- What to do -
Reproduce exactly the run of lines that begins with the one containing "Viewport: 582px width, 436px height." and ends with the last line of the records, omitting pictures.

(Records from a collection)

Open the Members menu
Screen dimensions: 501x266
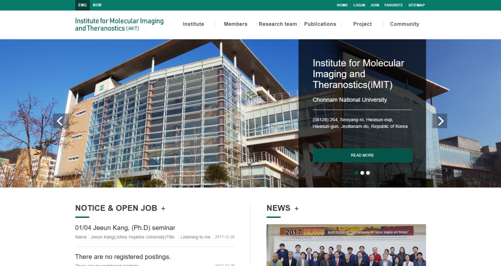point(235,24)
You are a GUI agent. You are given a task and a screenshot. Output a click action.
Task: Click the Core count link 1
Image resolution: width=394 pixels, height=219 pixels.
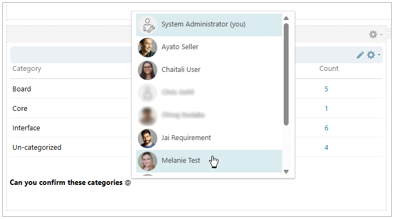tap(326, 109)
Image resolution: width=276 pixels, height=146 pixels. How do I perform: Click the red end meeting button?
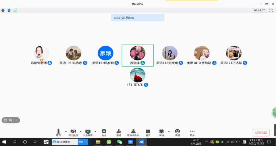point(261,133)
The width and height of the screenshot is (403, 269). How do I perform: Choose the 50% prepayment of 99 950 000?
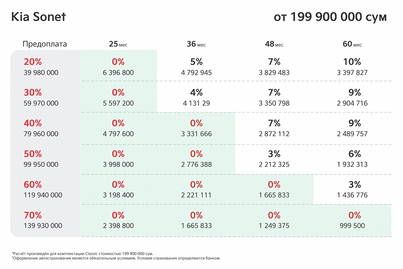[x=41, y=159]
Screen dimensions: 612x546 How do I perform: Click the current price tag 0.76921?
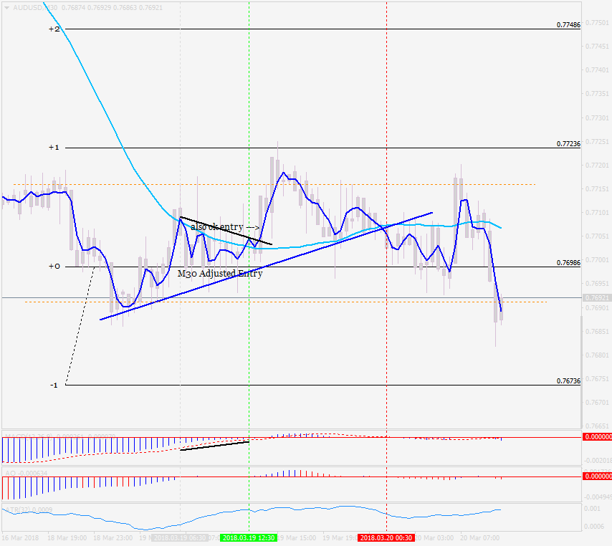pos(596,297)
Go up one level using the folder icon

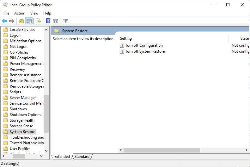[x=21, y=21]
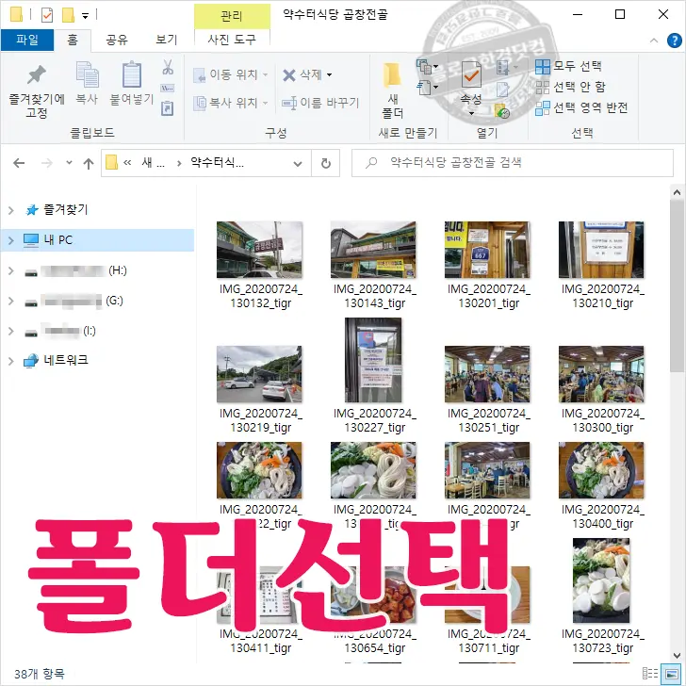The width and height of the screenshot is (686, 686).
Task: Open the address bar history dropdown
Action: click(x=300, y=163)
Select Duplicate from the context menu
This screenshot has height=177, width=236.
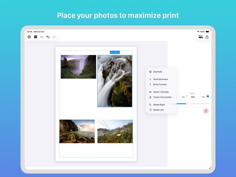click(157, 72)
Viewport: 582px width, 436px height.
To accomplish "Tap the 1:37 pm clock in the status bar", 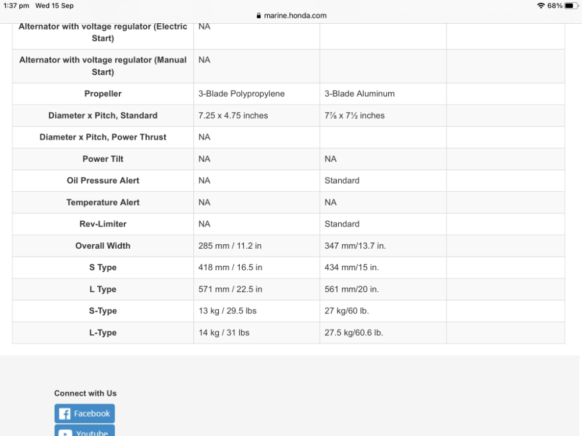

- The completed task -
Viewport: 582px width, 436px height.
To accomplish "Tap the 1:37 pm clock in the status bar", 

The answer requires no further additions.